Groupon Goes Grocery Customer Shopping
In yesterday’s discussion on Groupon’s initial public offering and the prospects of the company going forward, Max Goldberg, founding partner of The Radical Clarity Group, wrote, "They have changed the nature of retailing. They kicked off a wave of deep discounting. They developed a system for local merchants to effectively reach and activate consumers other than community newspapers and direct mail. … I look forward to seeing how they fine-tune the service and enhance local retail."

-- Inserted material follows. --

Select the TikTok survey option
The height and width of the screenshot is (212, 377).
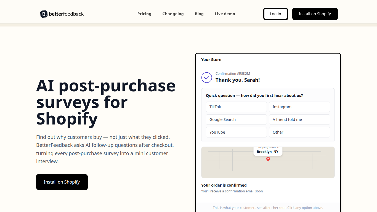(x=236, y=107)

Today, we have some insight into what that fine tuning might mean with reports that Groupon is working with the 61-store Big Y grocery chain. The deal is different for a number of reasons beyond this being the first time the daily deal site has included an offer for a mainstream supermarket. According to the Chicago Tribune, Groupon did offer a discount to the upscale Fox & Obel market in Chicago in 2010.
The new offer gives consumers the opportunity to purchase a "Shellfish Grill Pack" for $24 rather than the normal $39.99. Shoppers that want the deal are asked to enter their Big Y loyalty card number for instant credit when they check out. It is a departure from typical Groupon transactions where consumers either print out a paper coupon or use a digital version on their mobile phones.

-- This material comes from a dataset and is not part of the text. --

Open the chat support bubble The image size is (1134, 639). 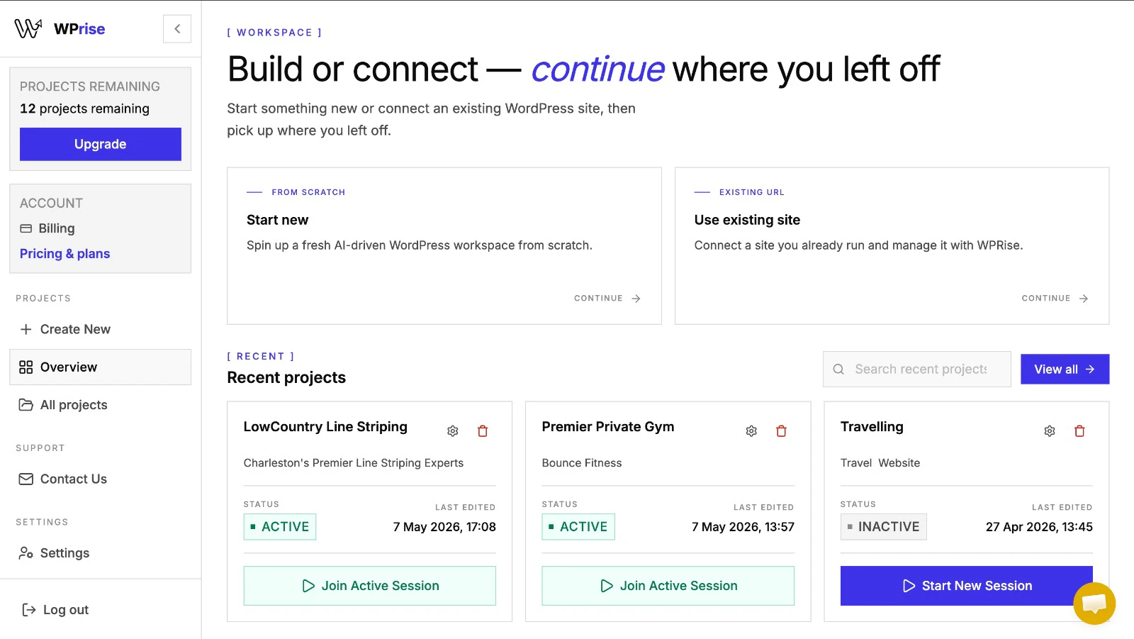(x=1094, y=604)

Groupon worked with Incentive Targeting, a technology firm specializing in shopper marketing, on the Big Y offer.
Ben Sprecher, founder and VP, marketing at Incentive Targeting and a RetailWire BrainTrust member, told Crain’s Chicago Business that the typical Groupon paper coupon offer doesn’t work for companies similar to Big Y. "Large retailers with multistore environments with multiple checkout lanes like grocery stores measure delays in thousands of dollars per second," he said.
An article on the Advertising Age website suggests that the Big Y deal offers the prospect of a bigger and different future for Groupon as it goes head-to-head with coupon companies such as SmartSource and Valassis.

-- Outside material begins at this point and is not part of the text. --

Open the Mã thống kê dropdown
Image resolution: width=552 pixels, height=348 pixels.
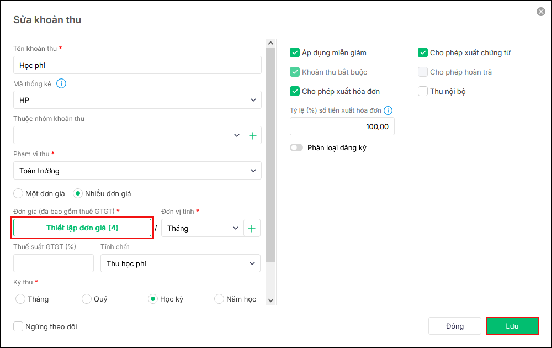click(x=137, y=100)
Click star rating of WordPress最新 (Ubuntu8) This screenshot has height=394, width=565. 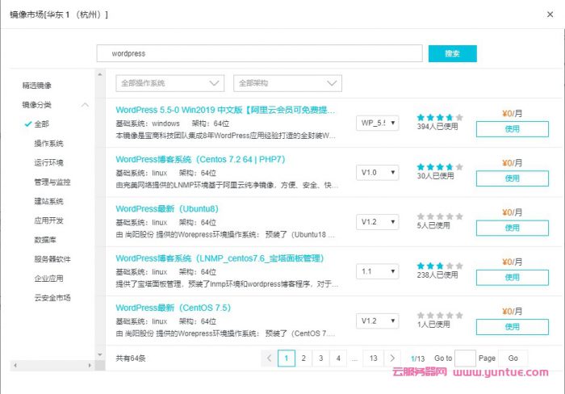coord(440,216)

The deal, according to Ad Age, "potentially removes key obstacles that have kept it out of the multibillion-dollar national-promotion budgets of packaged-goods marketers." Going forward, Groupon could strike deals with large retail chains to bring in multiple consumer packaged goods brands for merchant-specific promotions.
- Groupon partnering with grocery chain – Chicago Tribune
- Groupon Goes Into Groceries – Crain’s Chicago Business
- Groupon Goes Into Supermarkets Via Loyalty Cards – Advertising Age
Discussion Questions: Does the Big Y/Groupon deal have the potential to change coupon distribution in mainstream grocery environments? What do you think it means for retailers, CPG brands and others in the coupon distribution/redemption arena?